I'm still at the stage of running the model over and over and trying to see
what's going on.

Best,

Bill P.

···

==============================================================================
program circfl2;

uses dos, crt;
var P, P0, Q, B, BD, PS, CS, M,
    w, INV, t, dt, debt, interest,
    z,popgrowth, prodgrowth, Nt, Nw, Nwmax, dNw,dNt: real;
    tt: integer;
    ch: char;

begin {"kb" = kilobucks}
clrscr;
t := 0.0;
tt := 0;
dt := 1.0/365.0; { Iteration time is one day}
PopGrowth := exp(dt*ln(1.02)); {daily growth rate}
ProdGrowth := exp(dt*ln(1.03)); {daily productivity growth}
CS := 1e5; { initial consumer savings}
PS := 1e5; { initial producer savings}
INV := 1e5; { Initial inventory}
Nw := 1000.0; { Number of workers}
Nt := 5*Nw; { Total population }
w := 25000.0; { Yearly wage per worker, kb}
P := 10.0; { Price per good, kb}
P0 := 10.0;
z := 4.175e3; { Productivity, goods/worker-year}
Debt := 0.0;
t := 0.0; { time counter}

while not keypressed do
begin
  B := 1.67*w*Nw; {Yearly cost of labor}
  PS := PS - B*dt; {Decrease producer savings by daily prod. cost}
  CS := CS + B*dt; {Increase consumer savings by daily prod. cost}
  Q := z*Nw; {Yearly production rate}
  INV := INV + Q*dt; {Add daily production to inventory}
  if INV > B*dt/P then {If surplus in inventory,}
   begin
    PS := PS + B*dt; { Add B/P*P (= B) to producer savings}
    CS := CS - B*dt; { Decrease consumer savings by purchases}
    INV := INV - B*dt/P; { Reduce inventory by purchases}
   end
  else { else shortage of inventory}
   begin
    PS := PS + INV*P; { Sell all that is left at price P}
    CS := CS - INV*P; { Deduct purchase from consumer savings}
    INV := 0.0; { Set inventory to zero}
   end;
  if CS < 0.0
   then CS := 0.0; { No consumer debt yet}
  {---------------------------------}
  z := ProdGrowth*z; {change in productivity per day}
  Nt := PopGrowth*Nt; {Change in total population per day}
  Nw := 0.2 * Nt;
  if t = 0.0 then
  begin
   gotoxy(1,1);
   write('Initial std of living = ',Q/Nt:8:4);
  end;
  gotoxy(1,2); writeln(' t = ',t:8:3, ' years');
  t := t + dt;
  inc(tt);
  if (tt >= round(1.0/dt)) then
  begin
   gotoxy(1,3);
   writeln(' P = $',P:8:3,' per Q');
   writeln(' Q = ',Q*1e-6:8:3, ' millions');
   writeln(' B = $',B*1e-6:8:3,' millions');
   writeln('Nw = ',Nw:8:3,' workers');
   writeln('PS = $',PS*1e-6:8:3,' millions');
   writeln('CS = $',CS*1e-6:8:3,' millions');
   writeln('IN = ',INV:8:0,' units of Q');
   writeln('Std of living = ',B/P/Nt:8:4,' Q per capita');
   tt := 0;
  end;
  P := P + 1e-8*(10.0 - INV); { control of inventory via price}
  delay(2);
end;
ch := readkey;
gotoxy(1,20);
writeln('Press key to exit');
ch := readkey;
end.

[From Kenny Kitzke (2000.10.10)]

Rick, I have not seen too much lately from you on your composite economy
model. Are you still working on it?

As I have previously indicated, I think it is an effort in futility. And, I
do not want to debate that with you. However, for those who may want to
pursue this, or for your own understanding and challenge, I have observed a
number of interesting phenomena that I would think your model would address
and hopefully explain. If you have already addressed these issues, I am
sorry. I generally give this thread a "delete."
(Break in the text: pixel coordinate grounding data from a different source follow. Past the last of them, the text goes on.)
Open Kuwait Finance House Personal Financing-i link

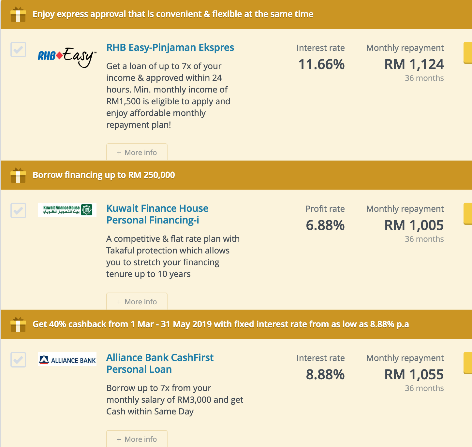click(157, 214)
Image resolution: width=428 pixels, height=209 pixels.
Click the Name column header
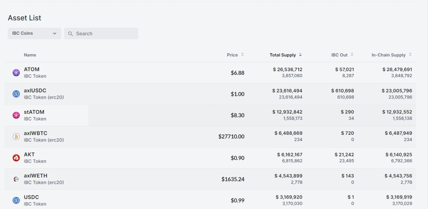point(30,55)
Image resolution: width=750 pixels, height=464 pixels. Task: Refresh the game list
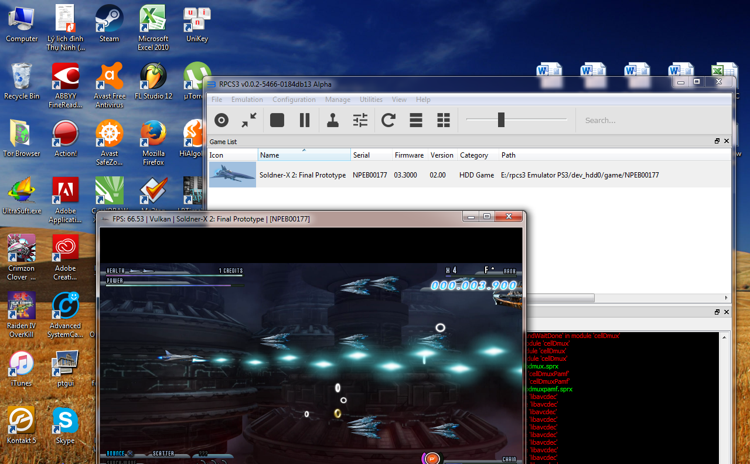(x=388, y=121)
1) In 2Q 2000, American worker productivity rose at 5.7%, making the annual
gain of 5.2% the fastest annual rate in 17 years. How does this remarkable
fact relate to other economic factors such as capital investment and interest
rates according to your model of the macro economy?
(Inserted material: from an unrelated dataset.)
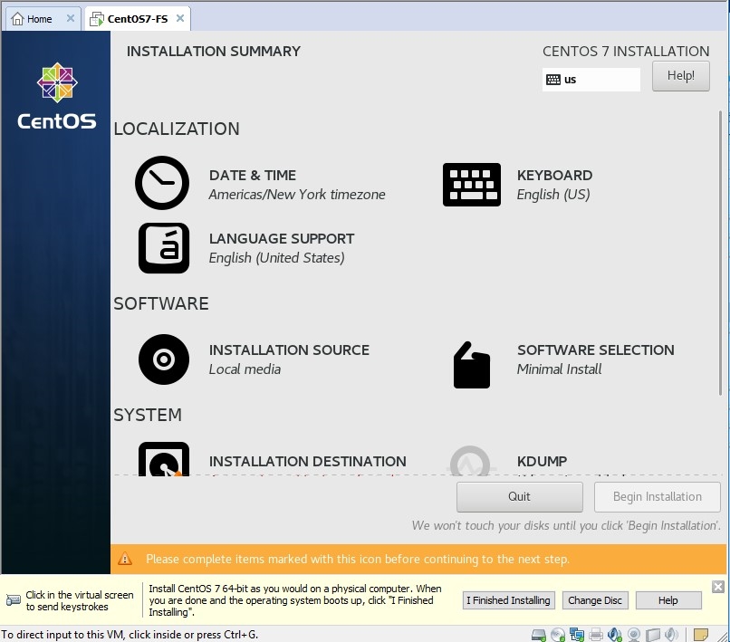730x642 pixels.
Task: Open Software Selection package icon
Action: click(x=471, y=364)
2) This strong 5.7% gain in 2Q 2000 productivity pushed unit labor cost down
0.4%. What would your model predict? Is this a clear sign of greater
profitability and a higher living standard for those in this economy?

3) The Federal Reserve has raised interest rates six times since June, 1999,
supposedly to slow economic growth. The opposite seems to be happening.
What does your model predict and explain about this phenomenon?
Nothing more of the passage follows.